La défense disait que non et réclamait l’acquittement du prévenu qui risquait 4 ans de prison. Mais le tribunal a pensé le contraire, en condamnant le prévenu à 3 ans de prison avec sursis probatoire.
Le 6 mai dernier, une association basée en Nouvelle Calédonie et luttant contre la pédopornographie envoie à notre police un dossier épais de 180 pages démontrant qu’un certain Jean, âgé de 71 ans, a pris contact avec une certaine Manon dont l’âge affiché était de 14 ans et a développé avec elle de longs échanges sur des sujets litigieux. C’est ainsi que d’emblée il évoque sa passion pour le naturisme, lui parle de sa poitrine, de menstruation, d’épilation, lui envoie des photos dénudées, dont une fille de 9 ans qu’il dit être sa fille.
Evidemment, cette Manon n’était qu’un avatar, créé spécialement par l’association pour dénicher des vicelards de cette espèce.
Une défense hypocrite
Comparaissant détenu devant le tribunal sous l’accusation de débauche de mineure, ainsi que de détention et de diffusion de matériel pédopornographique, il avait eu une défense particulièrement hypocrite : « J’ai été abusé par une organisation. C’est elle qui m’a contacté. Je suis veuf, et je fais partie d’une communauté proche des Salésiens ( ?), et pour nous, l’avenir c’est la jeunesse, c’est pour ça que je l’ai acceptée ».

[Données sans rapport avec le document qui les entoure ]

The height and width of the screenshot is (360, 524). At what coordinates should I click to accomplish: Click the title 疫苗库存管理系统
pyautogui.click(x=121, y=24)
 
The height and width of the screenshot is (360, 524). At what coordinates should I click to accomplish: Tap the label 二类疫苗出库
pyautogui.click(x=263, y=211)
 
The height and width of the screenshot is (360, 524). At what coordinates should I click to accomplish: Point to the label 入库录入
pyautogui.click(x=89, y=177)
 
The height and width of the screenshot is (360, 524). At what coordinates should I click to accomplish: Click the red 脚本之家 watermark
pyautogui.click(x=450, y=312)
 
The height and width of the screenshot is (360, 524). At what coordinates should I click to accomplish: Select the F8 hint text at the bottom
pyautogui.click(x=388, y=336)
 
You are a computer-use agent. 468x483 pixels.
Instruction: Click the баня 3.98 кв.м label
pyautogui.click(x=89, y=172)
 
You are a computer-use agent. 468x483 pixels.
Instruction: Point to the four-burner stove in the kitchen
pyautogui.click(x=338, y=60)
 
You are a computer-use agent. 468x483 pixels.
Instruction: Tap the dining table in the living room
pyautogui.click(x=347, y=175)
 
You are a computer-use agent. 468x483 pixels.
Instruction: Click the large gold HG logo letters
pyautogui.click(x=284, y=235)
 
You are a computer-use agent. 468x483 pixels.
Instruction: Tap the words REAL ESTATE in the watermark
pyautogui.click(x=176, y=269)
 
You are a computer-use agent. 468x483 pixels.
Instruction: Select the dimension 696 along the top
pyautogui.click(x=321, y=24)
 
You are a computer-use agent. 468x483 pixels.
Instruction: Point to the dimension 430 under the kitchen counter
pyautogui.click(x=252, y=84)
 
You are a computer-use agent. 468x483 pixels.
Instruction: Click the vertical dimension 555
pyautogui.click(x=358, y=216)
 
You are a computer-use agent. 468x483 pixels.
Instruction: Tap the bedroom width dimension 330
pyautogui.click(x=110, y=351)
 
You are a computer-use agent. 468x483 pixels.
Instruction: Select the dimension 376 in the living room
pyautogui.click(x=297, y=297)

Mais aux questions précises du tribunal, il reste évasif et souvent muet. Ainsi, lorsqu’on lui demande, alors qu’il prétend avoir souvent bloqué des mineurs d’âge, pourquoi il n’a pas bloqué Manon, il ne sait pas l’expliquer. Mais il finit par admettre que son comportement n’était pas très correct.
Une défense que Mme Lanza qualifie de mauvaise foi, et son attitude de malsaine et intrusive. Il ressort du dossier que c’est bien lui qui a contacté le (faux) profil de Manon et s’est intéressé très vite à sa sexualité, alors qu’il a affirmé d’abord avoir été piraté. On a découvert dans son GSM quantité de photos à caractère sexuel, dont 73 fichiers pédopornographiques qui ont été partagés. Il a demandé une photo nue de Manon, et tout ça en prétendant qu’il agissait dans un but éducatif et de protection de la jeunesse. L’expertise qualifie son comportement de pervers, avec un important risque de récidive. C’est pourquoi elle réclamait 4 ans de prison.

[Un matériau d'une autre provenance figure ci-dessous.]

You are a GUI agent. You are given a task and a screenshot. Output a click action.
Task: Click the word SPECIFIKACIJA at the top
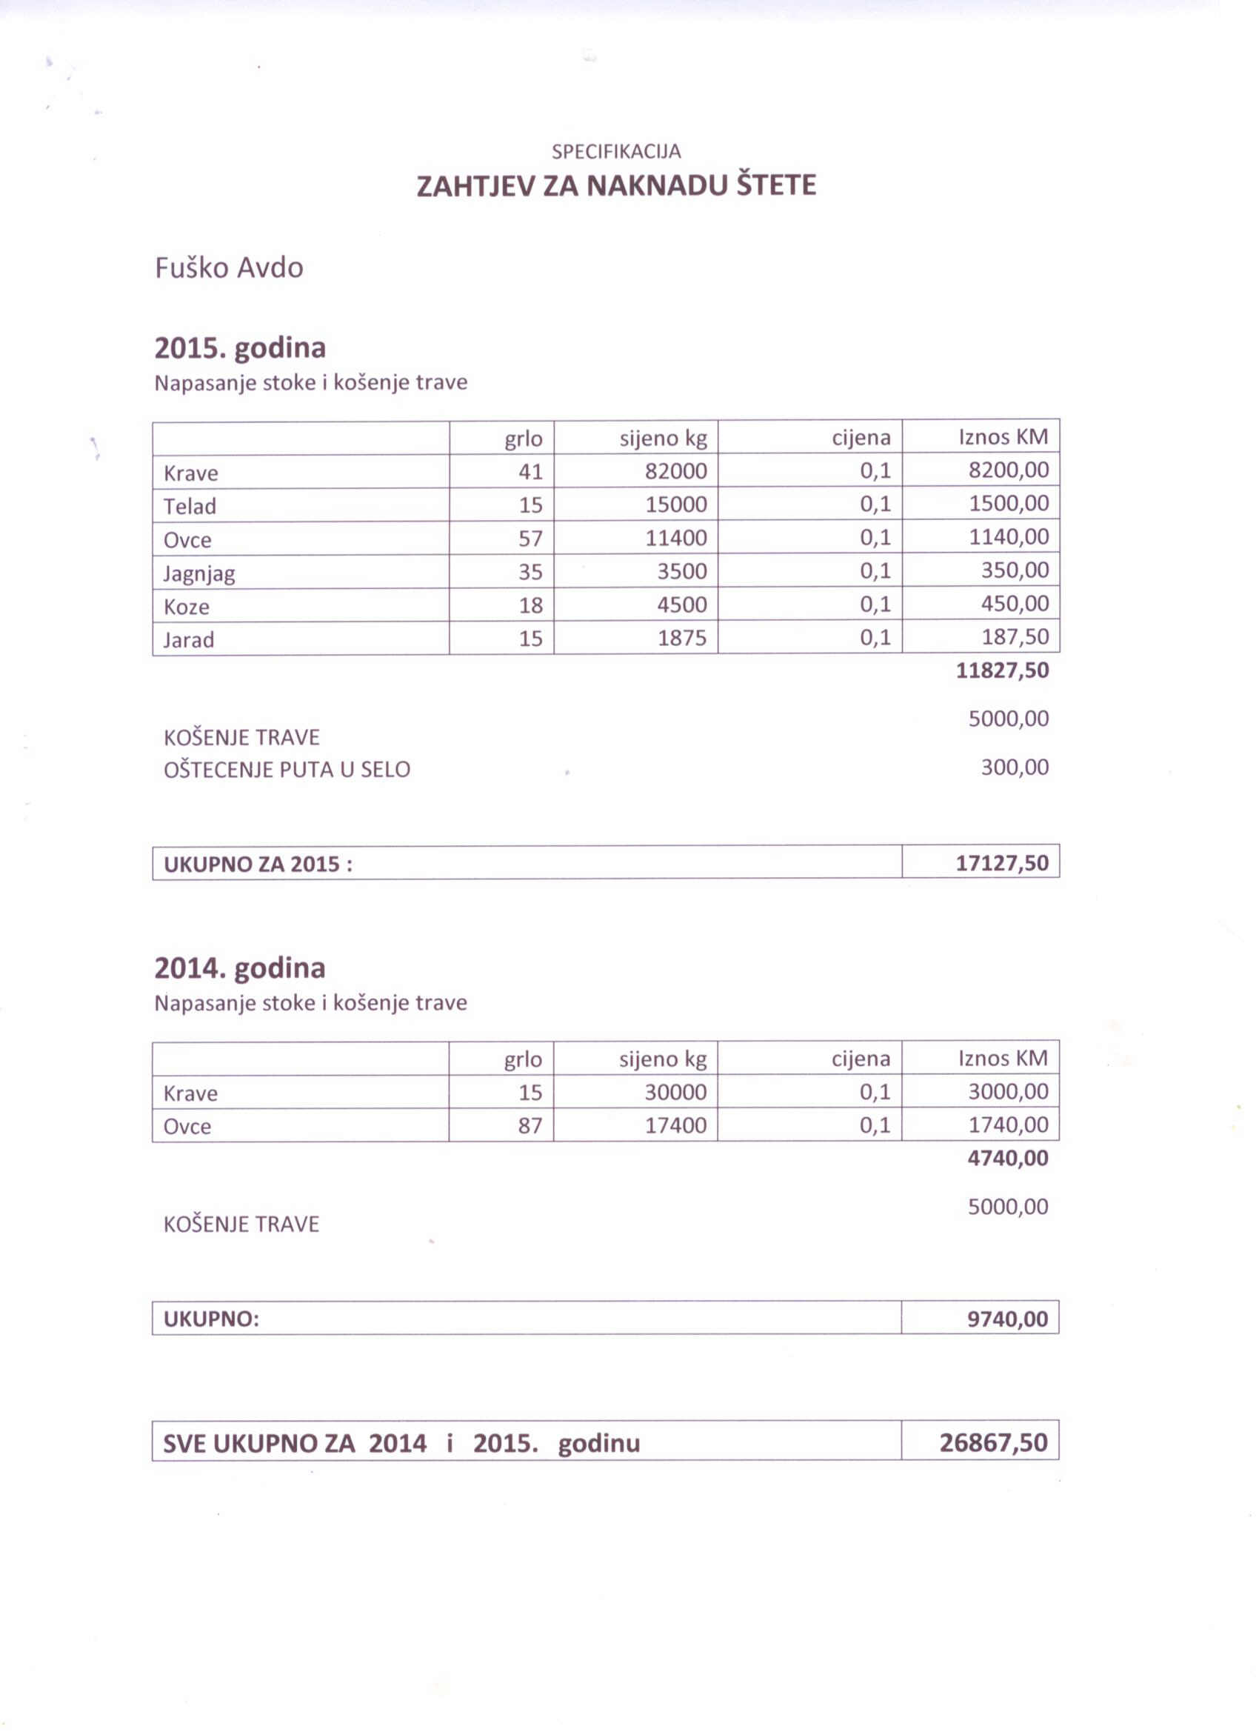pos(615,152)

Mais la défense de Me Delbouille n’est pas d’accord. « Sa détention est abusive. Cette Manon n’existe pas, donc on ne peut pas dire qu’il a débauché une mineure. Il a été victime d’une réelle provocation, et il n’y a aucune forme de passage à l’acte. « C’est pourquoi il réclamait son acquittement pur et simple. Mais le tribunal n’a pas suivi cette argumentation, condamnant Jean à 3 ans de prison, avec sursis probatoire.